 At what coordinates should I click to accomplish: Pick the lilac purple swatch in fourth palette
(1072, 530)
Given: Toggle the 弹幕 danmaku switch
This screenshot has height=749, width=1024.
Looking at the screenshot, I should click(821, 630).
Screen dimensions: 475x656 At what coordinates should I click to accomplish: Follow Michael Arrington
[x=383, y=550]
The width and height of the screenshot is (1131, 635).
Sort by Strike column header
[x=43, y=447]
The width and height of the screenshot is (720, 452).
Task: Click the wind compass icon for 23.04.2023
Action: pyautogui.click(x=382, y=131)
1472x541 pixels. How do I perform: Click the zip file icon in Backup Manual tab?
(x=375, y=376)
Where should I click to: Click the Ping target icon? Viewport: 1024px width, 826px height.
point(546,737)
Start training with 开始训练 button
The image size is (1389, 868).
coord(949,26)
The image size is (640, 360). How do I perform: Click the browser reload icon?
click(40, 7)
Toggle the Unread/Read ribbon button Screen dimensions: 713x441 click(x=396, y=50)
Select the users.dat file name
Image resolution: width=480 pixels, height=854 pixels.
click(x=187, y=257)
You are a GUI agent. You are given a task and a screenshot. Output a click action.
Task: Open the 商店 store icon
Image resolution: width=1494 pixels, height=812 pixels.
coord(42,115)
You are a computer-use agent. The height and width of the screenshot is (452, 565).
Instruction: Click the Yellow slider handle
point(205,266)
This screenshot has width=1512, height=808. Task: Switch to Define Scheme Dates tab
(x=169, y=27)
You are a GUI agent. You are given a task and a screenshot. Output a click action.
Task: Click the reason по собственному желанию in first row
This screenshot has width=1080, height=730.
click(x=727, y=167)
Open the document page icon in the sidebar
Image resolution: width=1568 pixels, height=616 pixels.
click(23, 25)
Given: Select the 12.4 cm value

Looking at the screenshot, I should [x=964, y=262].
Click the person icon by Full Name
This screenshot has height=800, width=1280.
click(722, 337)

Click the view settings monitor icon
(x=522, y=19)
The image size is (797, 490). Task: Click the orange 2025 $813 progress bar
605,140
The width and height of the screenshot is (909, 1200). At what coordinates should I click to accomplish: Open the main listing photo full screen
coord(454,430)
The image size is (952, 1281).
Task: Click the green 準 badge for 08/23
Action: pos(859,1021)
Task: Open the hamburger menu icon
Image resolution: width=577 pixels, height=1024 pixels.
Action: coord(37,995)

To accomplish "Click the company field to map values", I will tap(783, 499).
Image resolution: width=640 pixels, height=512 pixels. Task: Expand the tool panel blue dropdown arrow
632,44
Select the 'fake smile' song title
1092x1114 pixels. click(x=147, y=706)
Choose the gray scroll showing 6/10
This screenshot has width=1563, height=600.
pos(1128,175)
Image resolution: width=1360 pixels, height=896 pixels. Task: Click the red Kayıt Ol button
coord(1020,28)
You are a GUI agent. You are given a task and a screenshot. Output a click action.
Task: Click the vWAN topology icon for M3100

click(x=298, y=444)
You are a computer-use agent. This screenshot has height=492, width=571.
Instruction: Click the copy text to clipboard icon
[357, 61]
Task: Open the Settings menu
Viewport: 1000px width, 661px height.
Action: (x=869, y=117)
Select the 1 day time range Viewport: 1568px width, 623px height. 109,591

== Action item ==
Wherever the line holding "The width and height of the screenshot is (1131, 635)." falls in the entries above, copy exactly from it through the line holding "Task: Open the 商店 store icon", inclusive, and add nothing.

== Output of the exercise ==
The width and height of the screenshot is (1131, 635).
Sort by Strike column header
[x=43, y=447]
The width and height of the screenshot is (720, 452).
Task: Click the wind compass icon for 23.04.2023
Action: pyautogui.click(x=382, y=131)
1472x541 pixels. How do I perform: Click the zip file icon in Backup Manual tab?
(x=375, y=376)
Where should I click to: Click the Ping target icon? Viewport: 1024px width, 826px height.
point(546,737)
Start training with 开始训练 button
The image size is (1389, 868).
coord(949,26)
The image size is (640, 360). How do I perform: Click the browser reload icon?
click(40, 7)
Toggle the Unread/Read ribbon button Screen dimensions: 713x441 click(x=396, y=50)
Select the users.dat file name
Image resolution: width=480 pixels, height=854 pixels.
click(x=187, y=257)
You are a GUI agent. You are given a task and a screenshot. Output a click action.
Task: Open the 商店 store icon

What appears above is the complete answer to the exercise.